Многие немолодые (а, может быть, они только казались мне немолодыми) женщины из пригородов и рабочих районов, замученные пьющими и бьющими их мужьями и прочими семейными неприятностями, лежали в больнице с явным удовольствием. Жили на всем готовом, не надо было ни готовить, ни убираться, ни стирать, ходили на всякие лечебные ванны, находили себе подруг, начинали, придя в себя, мазать по вечерам лица выданным перед сном кефиром, с восторгом ходили на танцы. Лица разглаживались, хорошели. Трудно представить себе, что же было у них дома. Они жили в больнице месяцами, потом их выписывали, а через какое-то время они с очередным срывом опять возвращались.
Объективно плохо для меня было то, что заставляли пить аминазин и увильнуть от этого было невозможно. Из-за него я долго потом соображала гораздо медленнее, чем мне это было естественно, причем я все время это невольно за собой замечала, и мне это долго мешало жить. В моей истории болезни каким-то образом возникло что-то про суицид, и меня чуть было не стали лечить инсулиновыми шоками. Эти процедуры проводили прямо в отделении, поэтому я видела, что это такое. Это было страшноватенько, не так страшно, как электрошоки в «Кукушкином гнезде», но сравнимо. Но принесли какие-то справки, и все утряслось.
Если в детской больнице я развлекала детей сказками, то в психушке очень пригодились Окуджава и безотказно всплывавшие запомнившиеся в детстве песни Вертинского, записи которого «на костях» раздобывал, когда мне было лет 6-7, как новейшую из появившейся и до того запретной экзотики, мой самый старший брат Игорь. Все остальное «не шло».
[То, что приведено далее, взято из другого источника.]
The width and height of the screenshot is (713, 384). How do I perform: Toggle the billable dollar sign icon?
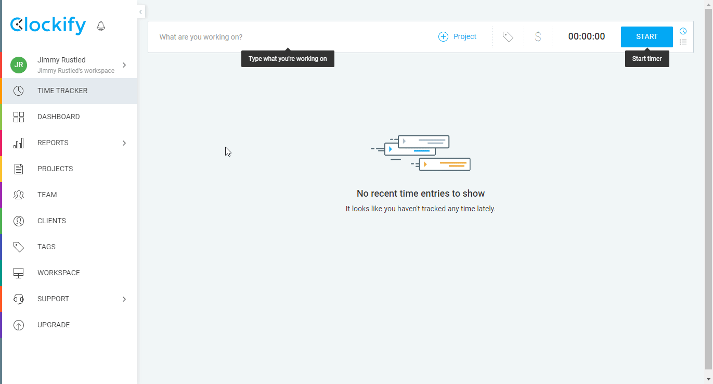point(538,37)
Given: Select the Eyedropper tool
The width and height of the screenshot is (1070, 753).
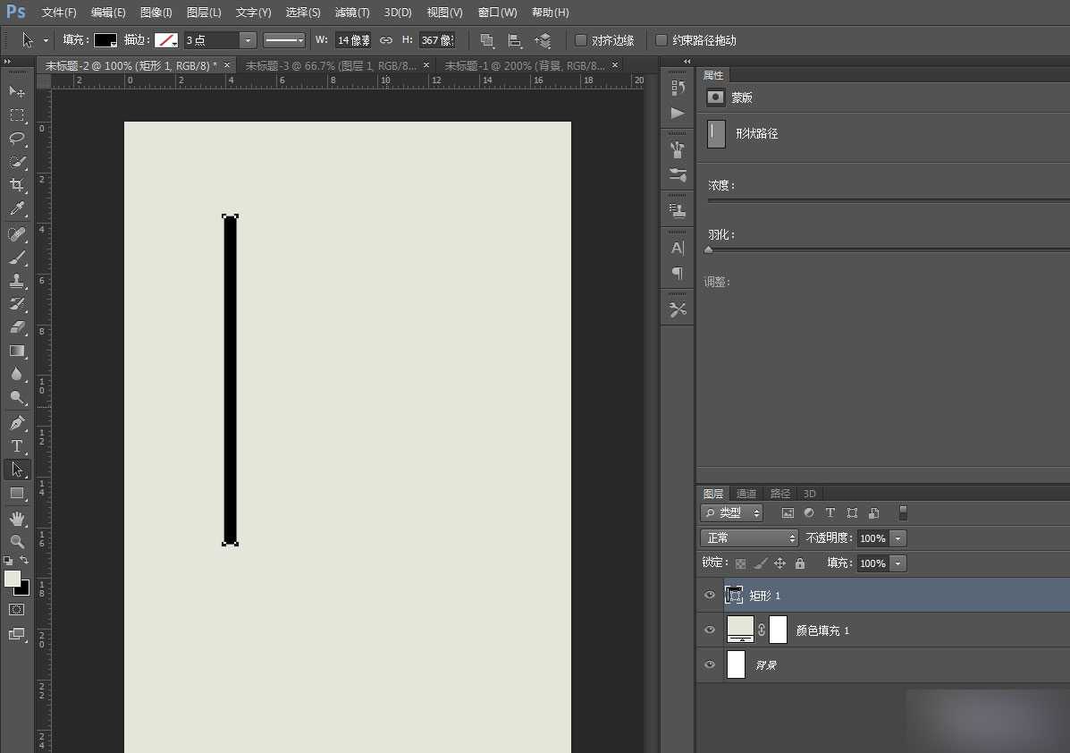Looking at the screenshot, I should coord(17,208).
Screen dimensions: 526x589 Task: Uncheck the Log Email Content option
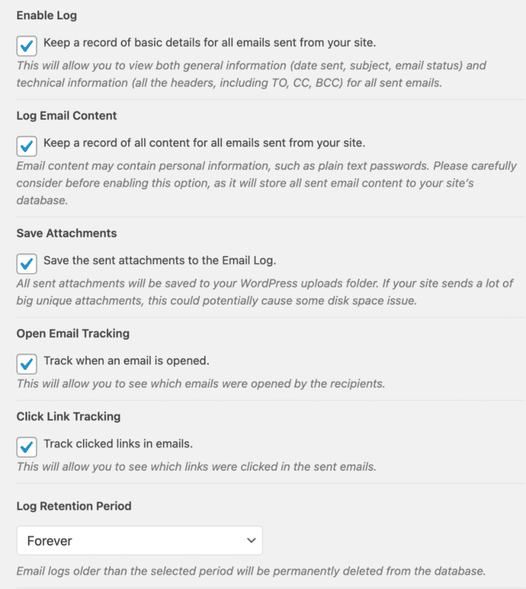[26, 146]
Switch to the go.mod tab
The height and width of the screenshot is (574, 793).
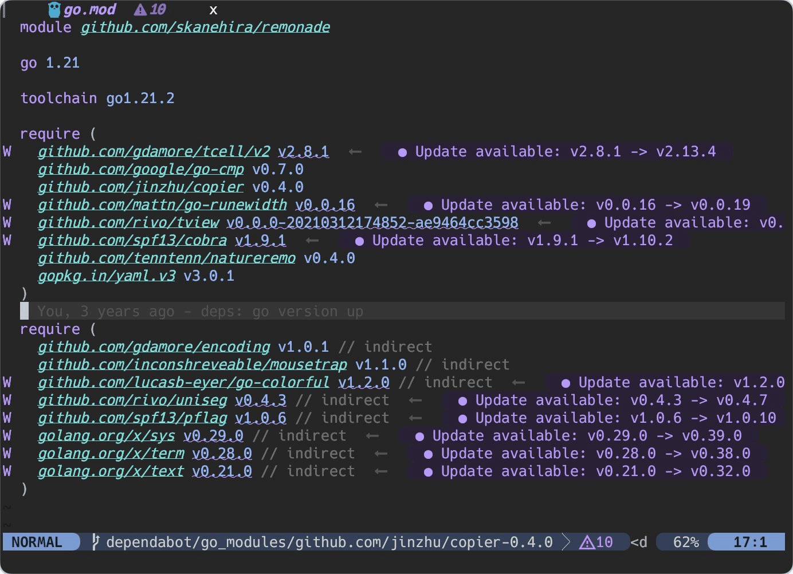coord(89,10)
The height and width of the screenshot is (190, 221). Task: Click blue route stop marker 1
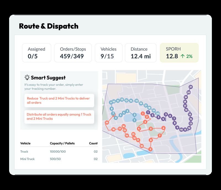(135, 120)
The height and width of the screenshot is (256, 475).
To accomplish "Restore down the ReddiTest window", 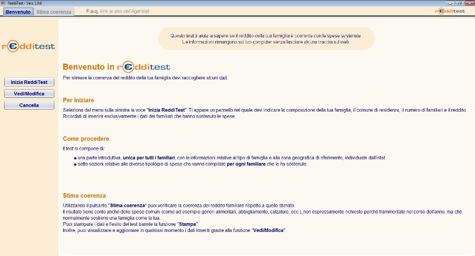I will [461, 3].
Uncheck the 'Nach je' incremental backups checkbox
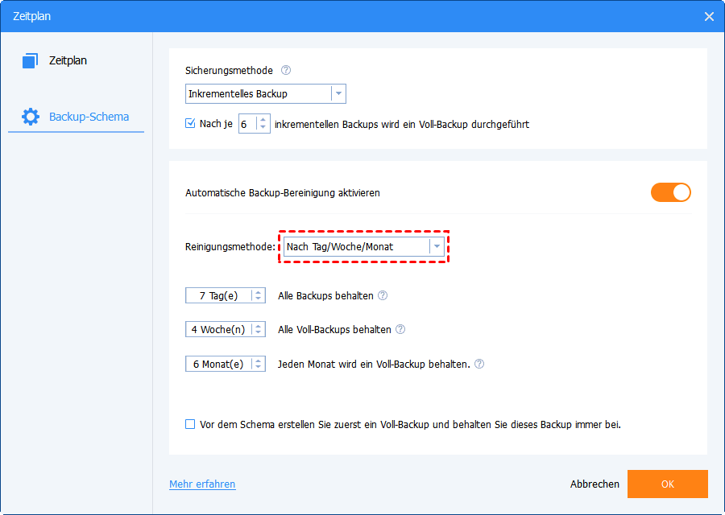 (190, 124)
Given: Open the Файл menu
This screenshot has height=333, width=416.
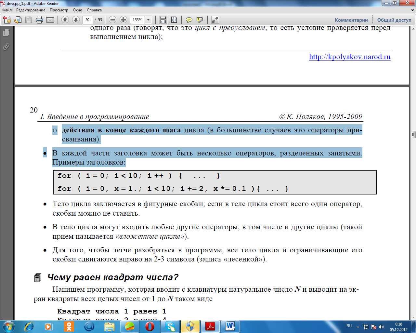Looking at the screenshot, I should 7,10.
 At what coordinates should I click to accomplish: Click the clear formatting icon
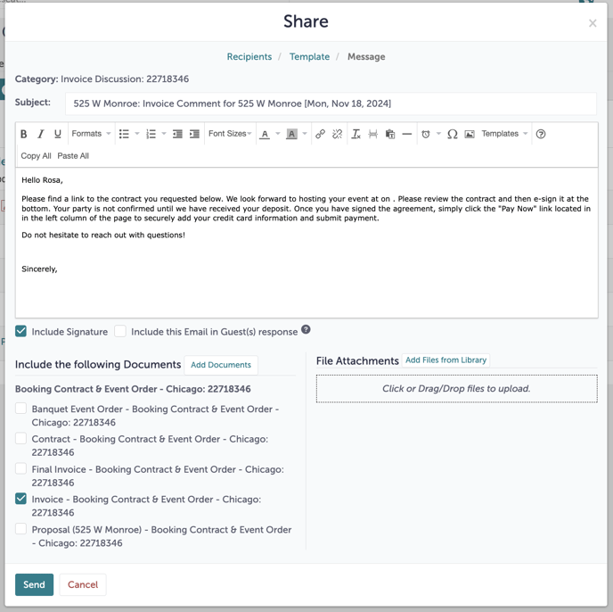tap(356, 134)
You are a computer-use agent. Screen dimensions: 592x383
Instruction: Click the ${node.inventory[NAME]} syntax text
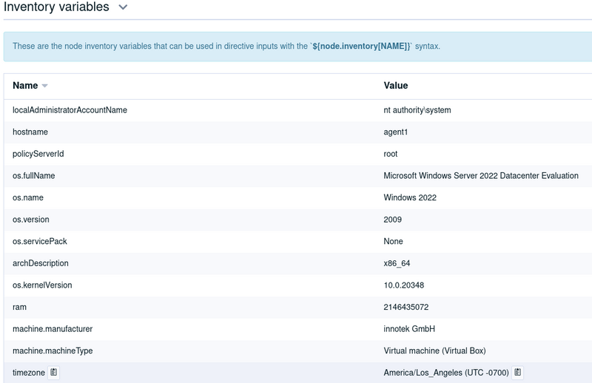tap(361, 46)
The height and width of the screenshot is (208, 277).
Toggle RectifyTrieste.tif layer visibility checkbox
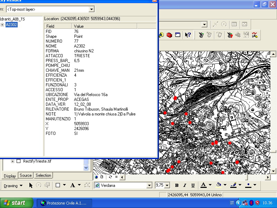[19, 161]
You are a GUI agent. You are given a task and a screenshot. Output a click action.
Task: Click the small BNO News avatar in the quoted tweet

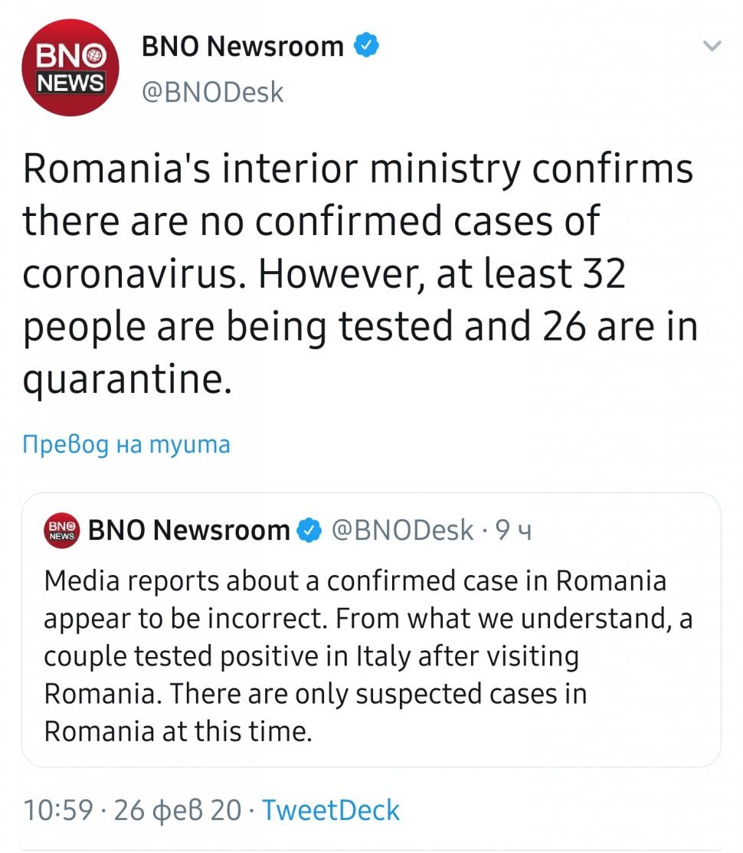tap(64, 531)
Срыв, если не считать почти ежедневных наскоков во время спортотерапии одной старой, толстой и косматой седой тетки на проходящих мимо мужиков, с которых она, повалив на землю, пыталась стянуть штаны, случился в нашей палате только один раз - у девочки лет 18-ти, какой-то нереально модильяневской, но полудебильной, при этом - замужем за стариком. Как и от чего ее лечили - было для меня загадкой. Как-то ночью я проснулась от звуков какого-то движения и увидела, что эта девочка стоит, замахнувшись стулом, над кроватью своей соседки. Я вскрикнула, подскочила санитарка и стул успела отобрать. Видимо, девочка на что-то обиделась, хотя в ее поступках вообще-то было мало связи с реальностью.
Месяц жизни, когда я совершенно как бы забыла обо всем вне этой больницы, наконец кончился. Калейдоскоп иных - осунувшихся или оплывших лиц и фигур, потоков речей, не требующих слушателя, движений и жестов ни к кому, навязанных необъяснимыми внутренними побуждениями, ужасных несчастий, собранных в этом небуйном собрании, очередей принимать лекарства, все это было фрагментом и моей жизни. Счастливый дар принимать сиюминутные обстоятельства, почему-то мне всегда очень важные, какими бы они не были (кроме подлости), ощущения от людей, даже продлил на очень короткое время мое общение с несколькими временными моими сокамерниками и сокамерницами, хотя чуть позже, когда психушка стала только странным, хотя и не полностью выпадающим из жизни воспоминанием, у нас ничего общего не оказалось.
По выходе из больницы я не почувствовала разницы между ее обитателями и «вольными», размылись границы нормального и аномального. Зато стали болезненно ощутимыми малейшая неискренность, всяческий выпендреж, стремление что-то доказать и - стало совершенно плевать, что и как будет в университете. Ужасно хотелось валяться где-нибудь на припеке на горячих камнях у моря, дрейфовать на спине в теплой воде… Но до лета было далеко - вся темно-серая московская зима.
Продолжение следует.
[1] Студент ОСИПЛа на два курса моложе меня, позже эмигрировавший и погибший 25 декабря 2007 года в Гамбурге от рака.
[2] Студент ОСИПЛа, тогда на курс моложе меня, бросивший потом лингвистику и ставший кинорежиссером: это он снял недавно «Остров», фильм, принятый неоднозначно, но безусловно очень сильный. После моей академки мы учились в одной группе.